The TRMM is a joint U.S. and Japan satellite mission for monitoring tropical and subtropical precipitation and estimating the associated latent heat. Rainfall measuring instruments on the TRMM satellite include a Precipitation Radar (PR), an electronic scanning radar operating at 13.8 GHz; TRMM Microwave Image (TMI), a nine-channel passive microwave radiometer; a visible and infrared scanner (VIRS); and a five-channel visible/infrared radiometer. The purpose of the 3B42 algorithm is to produce TRMM-adjusted merged-infrared (IR) precipitation and Root-Mean-Square (RMS) precipitation-error estimates. In this study, we used the dataset version 7 (3B42RT) from 1 January 2001 to 31 December 2013 with a spatial resolution of 0.25° × 0.25°. The 3B42RT combination is computed from 50°N–S every 3 h from the 3B40RT (High Quality) and 3B41RT (Variable Rainrate) fields.
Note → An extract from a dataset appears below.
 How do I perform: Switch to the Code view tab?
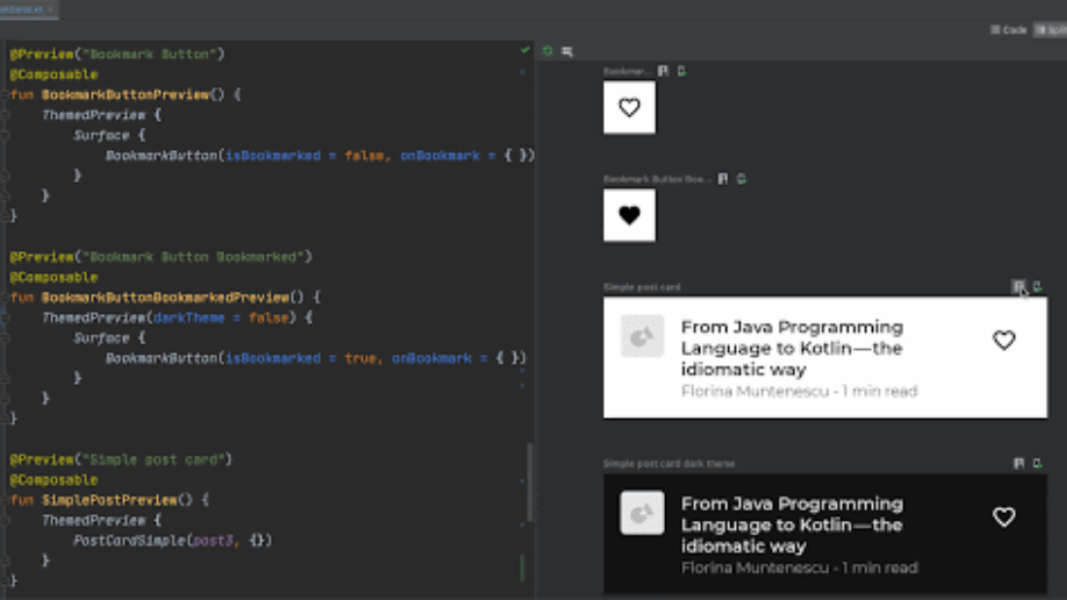pos(1008,30)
2.2.2. Meteorological and Digital Elevation Data

The monthly and daily precipitation data were obtained from the basic and standard surface meteorological stations in the study area. About 14 years of monthly and daily meteorological data (2000–2013) were acquired from the China Meteorological Data Network [49]. The quality of the raw data was strictly controlled and inspected during the production process. To improve the precision of the precipitation distribution estimations, a 100-km buffer surrounding the study area was established and 14 meteorological sites were selected to construct the precipitation distribution model (Figure 1). DEM with a 1-km spatial resolution was used because it is directly related to the precipitation distribution. The DEM was derived from the “China Western Environment and Ecology Science Data Center” [50].

3. Methodology

3.1. Precipitation Spatial Estimation Model Development

Satellite-based measurements provide spatially continuous but inaccurate precipitation estimates, whereas ground-based precipitation observations provide accurate but spatially discontinuous information. Accurate continuous precipitation distribution estimations can be generated by merging satellite-based and ground-based precipitation data. Assuming $P$ is the real precipitation field for a region, $P_o$ is the observed precipitation field formed by $n$ observation sites, and $P_b$ is the precipitation background field (or initial evaluation field), the relationship among these variables can be described as:

$$P_o(i)\approx P_b(i)+e_b(i),i=1,2,\dots ,n$$

(1)

where $e_b\left(i\right)$ is the precipitation background error and observation error at the observation site i, and the mathematical expectation for the precipitation background error and observation error is 0. Therefore, the precipitation background error can be estimated using the difference between the actual precipitation measurements and background value as:

$${\stackrel{⌢}{e}}_b(j)=f[P_o(1)-P_b(1),P_o(2)-P_b(2),\cdots ,P_o(n)-P_b(n)]$$

(2)

where ${\widehat{e}}_b\left(j\right)$ is the precipitation background error at position $j$ without including ground-based measurements, and $P_o\left(1\right)-P_b\left(1\right), P_o\left(2\right)-P_o\left(2\right), \cdots , P_o\left(n\right)-P_o\left(n\right)$ represent the differences between observed precipitation values and background values at $n$ points with actual precipitation measurements. GWR was used to estimate the precipitation distributions. The results can be calculated by adding the precipitation background value and the estimated precipitation background field error using GWR:

$$P(j)=P_b(j)+{\stackrel{⌢}{e}}_b(j)=P_b(j)+f[P_o(1)-P_b(1),P_o(2)-P_b(2),\cdots ,P_o(n)-P_b(n)]$$

(3)

where $P\left(j\right)$ is the precipitation at point $j$ without including ground-based precipitation measurements, and $P_b\left(j\right)$ is the satellite-based background precipitation value at $j$.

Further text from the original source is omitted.